Home
Titles by the Author
Frank Norris

Frank Norris (1870-1902), American novleist, was born Benjamin Franklin Norris, Jr., his mother being Gertrude (Doggett) Norris. His birthplace was Chicago, where his father...was a wholesale jeweler. His mother...had been an actress before her marriage, and it was undoubtedly from her that Frank Norris and his younger brother, the novelist Charles G. Norris, inherited their talent. When Frank was fourteen the family moved to California for the benefit of the father's health, settling first in Oakland and a year later in San Francisco. In the latter city they lived in the Polk Street district, then a semi-slum region of small stores, which is the scene of McTeague. Frank went to a private school in Belmont, Calif., but while he was laid up by a fracture of his left arm, it was discovered that he had some gift for drawing, and in 1887 the whole family went abroad to settle him in art school, first in London and then...in Paris. There they left him for two years. He wasted much of his time in the art school, and his mind steeped in Froissart's arthurian romances, spent many hours in writing a long fantastic story centering about his own adventures, and illustrated by himself, which he sent in sections to his much younger brother. When his father discovered how his money was being used, he peremptorily ordered his son home.

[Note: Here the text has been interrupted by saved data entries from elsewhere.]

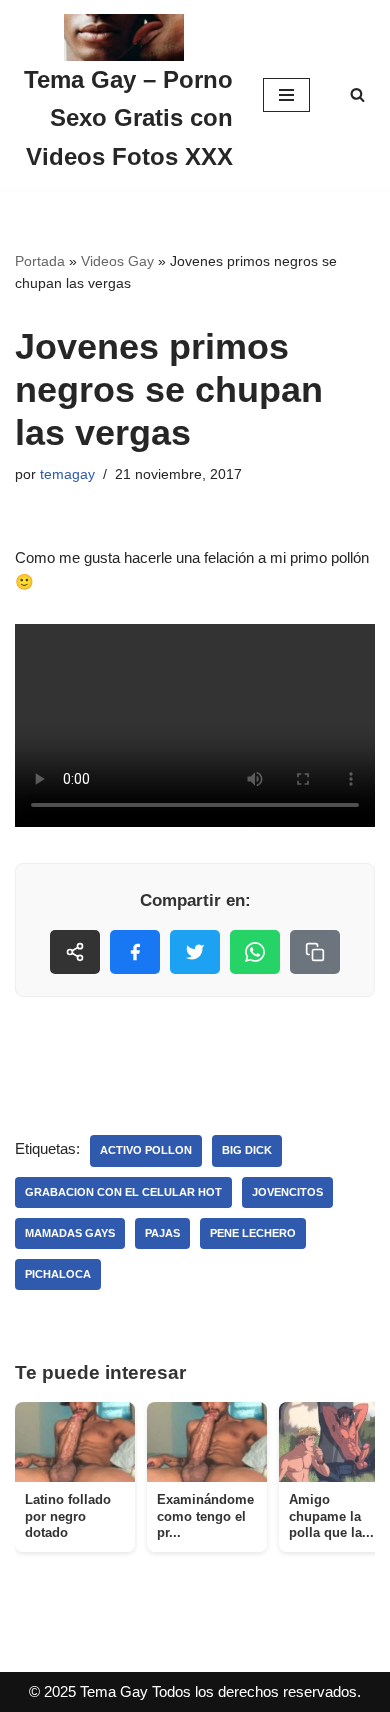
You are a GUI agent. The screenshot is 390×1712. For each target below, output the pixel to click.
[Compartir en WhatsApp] (255, 952)
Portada (40, 261)
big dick (247, 1150)
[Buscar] (357, 94)
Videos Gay (117, 261)
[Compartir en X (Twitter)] (195, 952)
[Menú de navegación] (286, 95)
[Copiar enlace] (315, 952)
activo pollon (146, 1150)
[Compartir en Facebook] (135, 952)
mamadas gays (70, 1233)
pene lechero (253, 1233)
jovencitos (287, 1192)
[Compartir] (75, 952)
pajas (162, 1233)
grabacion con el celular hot (123, 1192)
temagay (67, 474)
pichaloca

Back in San Francisco, he determined to be a writer rather than an artist. He entered the University of California, but "flunked out" in mathematics and was obliged to leave. It was at the university that he discovered Zola, and became fired iwth the ambition to be the first American realist, and to treat in minute detail of the life he actually saw about him. He went to Harvard for a year...and then in 1895 sailed for South Africa as correspondent of the San Francisco Chronicle, which had already published several of his stories. In Africa, Norris became associated with Sir (Dr.) Leander Starr Jameson in his raid n the Transvaal, and was captured and expelled by the Boers. Before this occurred, he had suffered a severe attack of tropical fever, which was to weaken his constitution permanently. He went back to San Francisco and became associated with the magazine, the Wave, which attracted most of the local literati. By 1898, however, he had left again for New York, where he was on the staff of McClure's Magazine in its great muckraking days. McClure's sent him to Cuba to cover the war there, and he suffered another attack of the African fever. On his return to New York he became a reader for Doubleday, Page & Co., where his most notable achievement was to insist on the publication of Dreiser's Sister Carrie, though the publishers withdrew the book almost as soon as it appeared...The Octopus, in its picture of the California farmers struggling with the encroachments of the railroad, is a far better piece of work than its sequel, The Pit. But Frank Norris' masterpiece is McTeague. It is the most purely Zolaesque novel in English, with its cold, careful study of the growing devastation wrought by miserliness on the lives of the Polk Street advertising dentist and his wife. As a motion picture, under the name of Greed, it was almost equally effective...though he was apparently on his way to greater and greater conventionality in his work. Frank Norris remains one of our great pioneer realists...He himself wrote just before he died:

"I never truckled. I never took off the hat to Fashion and held it out for pennies. I told them the truth. They liked it or they didn't like it. What had that to do with me? I told them the truth."